What the municipal stewards of FirstPark should refrain from doing is abandoning the collaborative spirit that sparked its beginning. There are grumblings that the investment helped only Oakland, or that the jobs created weren't worth the $4.6 million lost to date.
It's too early to start drawing those conclusions. Provincial thinking will assuredly harm FirstPark's chances of future success. What Central Maine needs more than anything is positive action -- and thinking -- for economic development, focused on the assets it has.
FirstPark is one of those prime assets, a selling point and competitive advantage for this region in seeking investments from employers.

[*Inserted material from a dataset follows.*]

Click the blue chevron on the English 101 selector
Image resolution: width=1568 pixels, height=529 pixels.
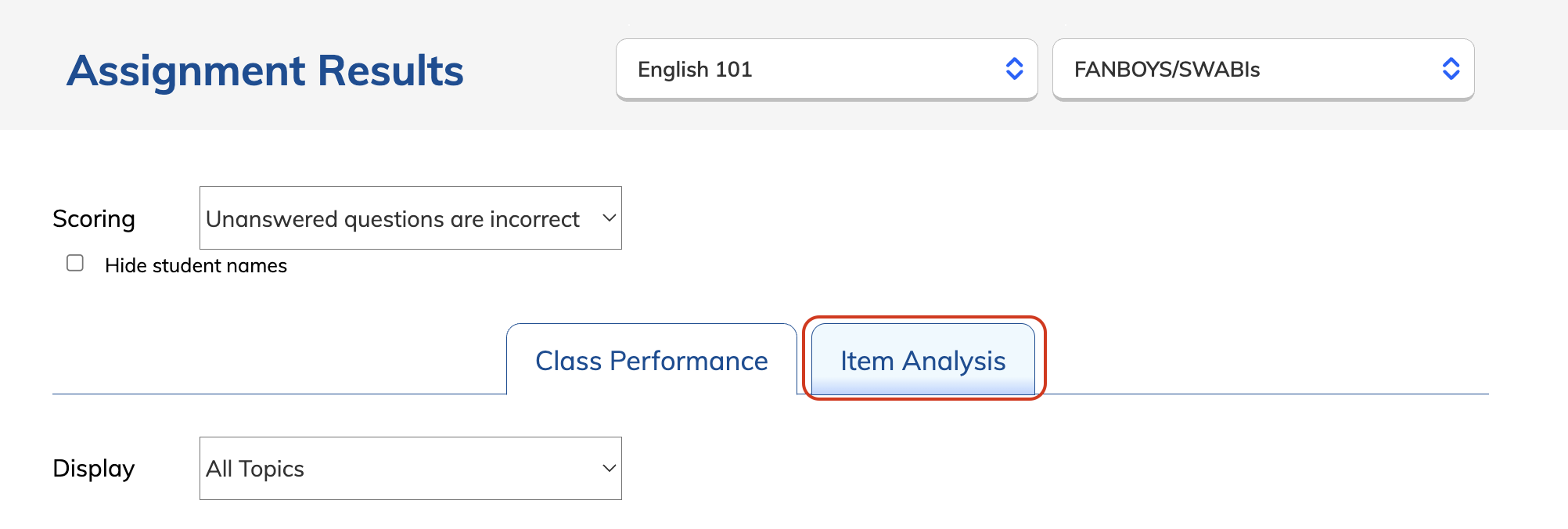pyautogui.click(x=1014, y=70)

It has drawn an anchor tenant -- T-Mobile -- that has proven the park and the work force here is viable for others.
Perhaps all it needs is a fresh effort, fresh thinking and good things will happen.
You're probably thinking: Give us a break, Pollyanna. The thing's a boondoggle, has always been a boondoggle, and we should pull the plug. That's a natural opinion, which has grown louder as government subsidies and increased spending grate upon the populace.
But Central Maine with FirstPark is much better than Central Maine without it. That's the thing about an investment -- the money is not wasted, if returns aren't immediate. Investments take some time to grow.
We feel FirstPark needs more time to succeed before passing any judgments.
In this troubling, uncertain economy, it's easy to seek snap answers to solve immediate problems. The public demands job creation, but that doesn't happen overnight.
It does happen, and can happen, through investments such as FirstPark. An axiom of economic development is that businesses go where they are invited.
FirstPark remains an attractive RSVP card. That's why we urge the two dozen partnering communities to take the long view on their investment in it.